KYIV, Ukraine—Europe’s two greatest security challenges, Islamist terrorism and Russian military aggression, have cast a shadow over the French presidential election.
Authorities in Paris reported a possible terrorist attack on the Champs-Elysees on Thursday night, throwing the election a last-minute curveball—potentially to the benefit of the far-right National Front party’s candidate, Marine Le Pen.
The two candidates who have arguably taken the hardest stand against terrorism and immigration, Le Pen and the conservative Republicans’ François Fillon, are also unabashed admirers of Russian President Vladimir Putin and apologists for the Kremlin’s military intervention in Ukraine.
Fillon and Le Pen have both said the European Union should drop its sanctions on Russia, put in place for Moscow’s 2014 seizure of Crimea and ongoing proxy war in eastern Ukraine.

§ **Information shown**:
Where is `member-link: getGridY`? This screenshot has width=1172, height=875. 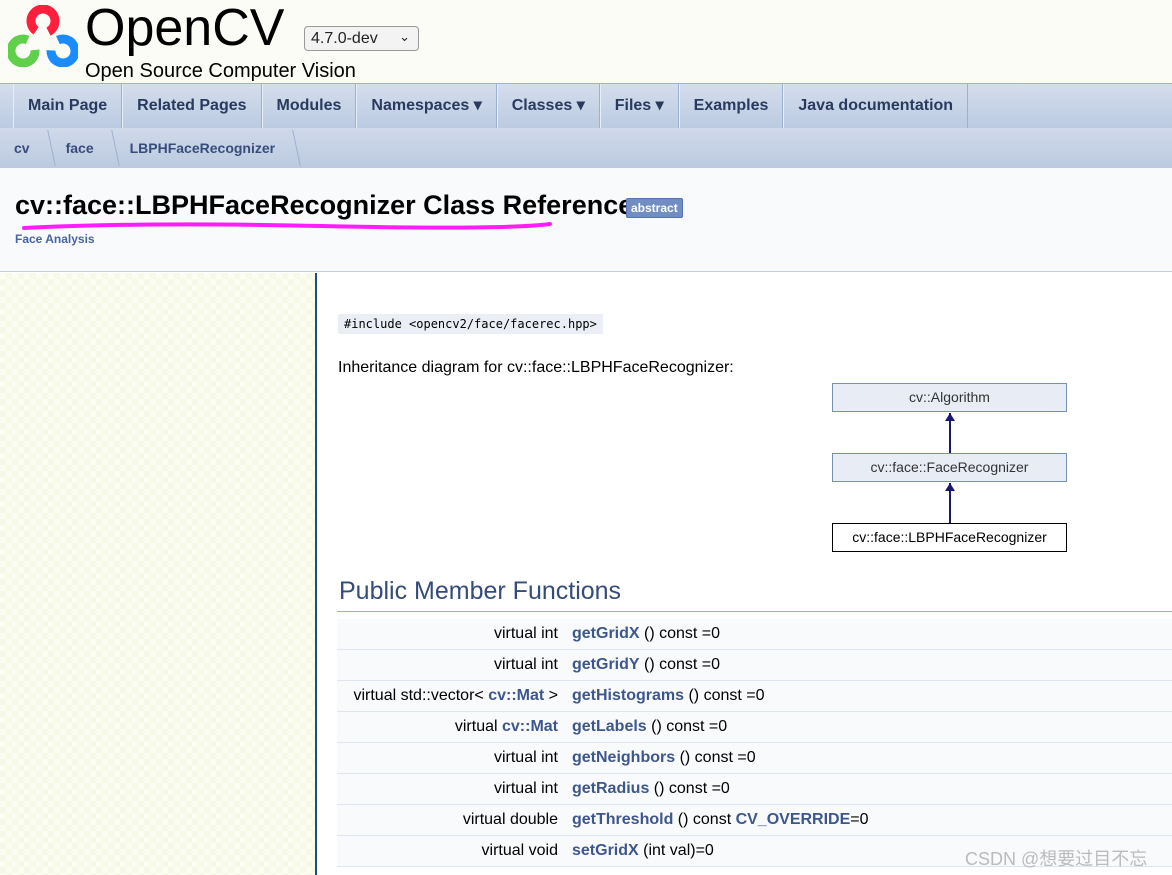 member-link: getGridY is located at coordinates (606, 664).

§ **Tasks for this exercise**:
**1.** Decide whether each statement agrees with the article on the French presidential election above. Answer yes or no for each, and quote the words from the article that decide it.
(a) The possible terrorist attack was reported on the Champs-Elysees on Thursday night.
(b) François Fillon is the National Front party's candidate.
(c) Fillon and Le Pen want the European Union to keep its sanctions on Russia.
**2.** According to the article on the French presidential election, why were the European Union's sanctions on Russia put in place?

§ **Task results**:
**1.**
(a) Yes: "Authorities in Paris reported a possible terrorist attack on the Champs-Elysees on Thursday night"
(b) No: "the conservative Republicans’ François Fillon"
(c) No: "Fillon and Le Pen have both said the European Union should drop its sanctions on Russia"

**2.** They were put in place for Moscow's 2014 seizure of Crimea and its ongoing proxy war in eastern Ukraine.